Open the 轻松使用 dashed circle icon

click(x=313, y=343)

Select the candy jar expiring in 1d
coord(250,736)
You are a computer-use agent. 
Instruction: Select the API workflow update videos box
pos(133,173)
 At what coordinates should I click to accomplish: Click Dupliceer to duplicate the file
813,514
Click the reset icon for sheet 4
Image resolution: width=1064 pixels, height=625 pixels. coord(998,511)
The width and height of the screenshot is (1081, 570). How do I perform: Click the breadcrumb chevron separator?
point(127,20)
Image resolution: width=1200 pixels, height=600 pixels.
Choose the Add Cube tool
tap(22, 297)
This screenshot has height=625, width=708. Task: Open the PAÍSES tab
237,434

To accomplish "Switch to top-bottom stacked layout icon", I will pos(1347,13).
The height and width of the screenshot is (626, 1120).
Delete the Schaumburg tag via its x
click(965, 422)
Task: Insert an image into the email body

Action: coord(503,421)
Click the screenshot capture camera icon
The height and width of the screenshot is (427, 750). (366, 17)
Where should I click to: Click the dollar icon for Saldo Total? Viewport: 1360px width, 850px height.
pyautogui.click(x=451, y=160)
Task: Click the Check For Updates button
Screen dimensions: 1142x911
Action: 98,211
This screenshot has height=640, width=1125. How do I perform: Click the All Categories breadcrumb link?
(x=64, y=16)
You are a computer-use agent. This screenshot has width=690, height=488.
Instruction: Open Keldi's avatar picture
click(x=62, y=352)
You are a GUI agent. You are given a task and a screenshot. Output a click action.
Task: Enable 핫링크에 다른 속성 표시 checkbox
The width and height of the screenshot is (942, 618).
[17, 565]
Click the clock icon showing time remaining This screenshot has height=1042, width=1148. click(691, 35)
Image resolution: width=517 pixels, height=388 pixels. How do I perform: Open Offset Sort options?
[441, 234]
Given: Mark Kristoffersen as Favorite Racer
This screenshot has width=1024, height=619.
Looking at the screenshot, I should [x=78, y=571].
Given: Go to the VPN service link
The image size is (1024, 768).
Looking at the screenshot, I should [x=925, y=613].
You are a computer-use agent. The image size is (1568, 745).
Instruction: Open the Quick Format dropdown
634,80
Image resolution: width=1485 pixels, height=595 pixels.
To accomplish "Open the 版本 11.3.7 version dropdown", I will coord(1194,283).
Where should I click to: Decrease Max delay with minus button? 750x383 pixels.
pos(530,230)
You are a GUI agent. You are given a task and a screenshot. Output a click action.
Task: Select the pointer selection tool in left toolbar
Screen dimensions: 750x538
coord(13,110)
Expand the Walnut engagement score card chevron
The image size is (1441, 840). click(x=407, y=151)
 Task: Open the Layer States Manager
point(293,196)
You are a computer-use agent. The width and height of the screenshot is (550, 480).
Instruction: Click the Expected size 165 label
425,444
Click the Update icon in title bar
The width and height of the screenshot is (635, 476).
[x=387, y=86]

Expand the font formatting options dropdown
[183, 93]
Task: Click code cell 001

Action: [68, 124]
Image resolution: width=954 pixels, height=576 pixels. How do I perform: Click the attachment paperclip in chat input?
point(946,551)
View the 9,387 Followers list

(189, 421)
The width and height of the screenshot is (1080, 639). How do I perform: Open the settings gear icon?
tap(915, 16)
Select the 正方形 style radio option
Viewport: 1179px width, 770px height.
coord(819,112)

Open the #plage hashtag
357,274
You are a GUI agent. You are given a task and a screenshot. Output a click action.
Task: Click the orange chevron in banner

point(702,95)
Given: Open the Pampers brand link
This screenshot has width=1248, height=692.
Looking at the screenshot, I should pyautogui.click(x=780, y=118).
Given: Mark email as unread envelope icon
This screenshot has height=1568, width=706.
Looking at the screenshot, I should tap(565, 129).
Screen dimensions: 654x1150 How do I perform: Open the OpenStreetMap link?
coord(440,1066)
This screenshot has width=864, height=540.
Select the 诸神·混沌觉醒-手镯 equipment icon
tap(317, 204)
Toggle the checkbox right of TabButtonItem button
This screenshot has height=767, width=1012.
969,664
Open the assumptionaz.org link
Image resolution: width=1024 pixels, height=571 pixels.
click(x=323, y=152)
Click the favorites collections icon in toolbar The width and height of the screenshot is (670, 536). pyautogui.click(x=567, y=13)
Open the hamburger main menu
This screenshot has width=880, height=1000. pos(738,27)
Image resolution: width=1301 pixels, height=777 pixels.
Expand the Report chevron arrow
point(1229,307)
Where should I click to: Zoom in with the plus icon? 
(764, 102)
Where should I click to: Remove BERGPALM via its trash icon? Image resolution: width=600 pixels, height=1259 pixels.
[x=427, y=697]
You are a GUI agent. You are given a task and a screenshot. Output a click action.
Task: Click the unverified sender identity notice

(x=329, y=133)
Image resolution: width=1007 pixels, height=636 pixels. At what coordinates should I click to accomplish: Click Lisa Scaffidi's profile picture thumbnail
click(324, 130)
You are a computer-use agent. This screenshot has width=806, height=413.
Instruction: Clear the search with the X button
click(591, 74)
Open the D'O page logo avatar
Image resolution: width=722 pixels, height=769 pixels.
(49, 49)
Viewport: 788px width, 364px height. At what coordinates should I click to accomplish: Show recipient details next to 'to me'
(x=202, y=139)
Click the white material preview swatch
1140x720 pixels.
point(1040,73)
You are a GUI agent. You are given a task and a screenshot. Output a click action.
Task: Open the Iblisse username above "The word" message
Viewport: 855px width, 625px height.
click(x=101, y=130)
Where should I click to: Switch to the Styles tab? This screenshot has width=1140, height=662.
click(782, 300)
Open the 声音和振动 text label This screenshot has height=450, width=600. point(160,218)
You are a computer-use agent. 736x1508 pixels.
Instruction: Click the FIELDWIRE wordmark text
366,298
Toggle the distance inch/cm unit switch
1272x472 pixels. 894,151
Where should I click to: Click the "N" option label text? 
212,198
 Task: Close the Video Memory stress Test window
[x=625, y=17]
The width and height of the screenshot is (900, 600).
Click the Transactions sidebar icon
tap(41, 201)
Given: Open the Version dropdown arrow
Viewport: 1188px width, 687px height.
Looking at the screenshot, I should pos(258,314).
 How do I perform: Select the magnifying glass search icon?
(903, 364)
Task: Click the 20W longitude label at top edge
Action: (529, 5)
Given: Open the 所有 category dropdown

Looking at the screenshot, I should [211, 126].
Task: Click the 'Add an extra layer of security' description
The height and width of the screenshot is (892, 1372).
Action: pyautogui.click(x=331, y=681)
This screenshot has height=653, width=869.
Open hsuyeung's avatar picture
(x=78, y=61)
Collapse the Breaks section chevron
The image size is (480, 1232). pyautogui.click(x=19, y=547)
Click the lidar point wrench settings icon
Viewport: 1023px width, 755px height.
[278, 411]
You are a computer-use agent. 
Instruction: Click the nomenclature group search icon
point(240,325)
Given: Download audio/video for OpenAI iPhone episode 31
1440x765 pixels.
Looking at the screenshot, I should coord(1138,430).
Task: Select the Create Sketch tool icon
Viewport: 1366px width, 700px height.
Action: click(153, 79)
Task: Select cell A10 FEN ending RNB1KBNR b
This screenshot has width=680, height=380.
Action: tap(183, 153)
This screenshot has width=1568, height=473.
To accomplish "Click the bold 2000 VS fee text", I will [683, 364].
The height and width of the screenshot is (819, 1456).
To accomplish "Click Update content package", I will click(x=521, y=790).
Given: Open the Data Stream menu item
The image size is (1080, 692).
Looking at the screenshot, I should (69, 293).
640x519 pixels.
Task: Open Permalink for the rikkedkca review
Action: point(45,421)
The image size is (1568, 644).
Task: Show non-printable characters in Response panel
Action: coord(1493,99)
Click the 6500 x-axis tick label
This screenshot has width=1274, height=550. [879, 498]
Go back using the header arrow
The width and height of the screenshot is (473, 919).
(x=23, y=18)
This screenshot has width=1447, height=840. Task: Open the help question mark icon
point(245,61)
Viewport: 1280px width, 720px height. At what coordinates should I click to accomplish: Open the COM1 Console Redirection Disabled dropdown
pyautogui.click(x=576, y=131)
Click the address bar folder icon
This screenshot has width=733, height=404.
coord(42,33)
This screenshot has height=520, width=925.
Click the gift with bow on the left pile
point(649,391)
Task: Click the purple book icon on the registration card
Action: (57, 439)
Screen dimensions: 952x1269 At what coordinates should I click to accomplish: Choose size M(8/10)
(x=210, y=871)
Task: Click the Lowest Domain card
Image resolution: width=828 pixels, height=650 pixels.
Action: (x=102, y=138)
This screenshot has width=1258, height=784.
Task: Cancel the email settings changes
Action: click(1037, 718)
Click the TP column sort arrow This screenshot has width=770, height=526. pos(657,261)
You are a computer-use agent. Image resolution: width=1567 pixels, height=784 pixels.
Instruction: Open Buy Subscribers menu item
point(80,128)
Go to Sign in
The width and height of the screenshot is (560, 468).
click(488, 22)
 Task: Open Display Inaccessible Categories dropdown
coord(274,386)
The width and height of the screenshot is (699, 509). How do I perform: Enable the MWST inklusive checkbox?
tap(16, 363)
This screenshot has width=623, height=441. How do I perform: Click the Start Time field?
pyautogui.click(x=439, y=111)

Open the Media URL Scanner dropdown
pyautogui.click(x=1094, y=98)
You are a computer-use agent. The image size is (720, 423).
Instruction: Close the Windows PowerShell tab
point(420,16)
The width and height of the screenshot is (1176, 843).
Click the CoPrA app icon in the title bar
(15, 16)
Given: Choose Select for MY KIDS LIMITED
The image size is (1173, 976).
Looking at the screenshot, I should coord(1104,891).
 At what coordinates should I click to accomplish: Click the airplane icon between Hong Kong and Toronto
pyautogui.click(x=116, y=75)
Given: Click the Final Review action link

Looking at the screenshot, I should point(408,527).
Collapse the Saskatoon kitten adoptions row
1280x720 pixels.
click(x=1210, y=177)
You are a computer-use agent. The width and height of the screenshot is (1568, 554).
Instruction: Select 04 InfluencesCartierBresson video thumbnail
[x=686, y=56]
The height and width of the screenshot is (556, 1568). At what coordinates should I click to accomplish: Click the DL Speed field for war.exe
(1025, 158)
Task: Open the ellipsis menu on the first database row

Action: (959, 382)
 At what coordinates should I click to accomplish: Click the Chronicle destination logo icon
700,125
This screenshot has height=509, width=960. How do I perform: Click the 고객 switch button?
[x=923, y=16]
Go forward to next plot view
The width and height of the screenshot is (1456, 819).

- **INSTRUCTIONS TO FOLLOW**
Copy the records above exactly, beginning at the line that contains "Image resolution: width=1007" and stopping after the line that contains "Task: Click the 'Add".

- **SOLUTION FOR THIS TASK**
Image resolution: width=1007 pixels, height=636 pixels. At what coordinates should I click to accomplish: Click Lisa Scaffidi's profile picture thumbnail
click(324, 130)
You are a computer-use agent. This screenshot has width=806, height=413.
Instruction: Clear the search with the X button
click(591, 74)
Open the D'O page logo avatar
Image resolution: width=722 pixels, height=769 pixels.
(49, 49)
Viewport: 788px width, 364px height. At what coordinates should I click to accomplish: Show recipient details next to 'to me'
(x=202, y=139)
Click the white material preview swatch
1140x720 pixels.
point(1040,73)
You are a GUI agent. You are given a task and a screenshot. Output a click action.
Task: Open the Iblisse username above "The word" message
Viewport: 855px width, 625px height.
click(x=101, y=130)
Where should I click to: Switch to the Styles tab? This screenshot has width=1140, height=662.
click(782, 300)
Open the 声音和振动 text label This screenshot has height=450, width=600. point(160,218)
You are a computer-use agent. 736x1508 pixels.
Instruction: Click the FIELDWIRE wordmark text
366,298
Toggle the distance inch/cm unit switch
1272x472 pixels. 894,151
Where should I click to: Click the "N" option label text? 
212,198
 Task: Close the Video Memory stress Test window
[x=625, y=17]
The width and height of the screenshot is (900, 600).
Click the Transactions sidebar icon
tap(41, 201)
Given: Open the Version dropdown arrow
Viewport: 1188px width, 687px height.
Looking at the screenshot, I should pos(258,314).
 How do I perform: Select the magnifying glass search icon?
(903, 364)
Task: Click the 20W longitude label at top edge
Action: (529, 5)
Given: Open the 所有 category dropdown

Looking at the screenshot, I should [211, 126].
Task: Click the 'Add an extra layer of security' description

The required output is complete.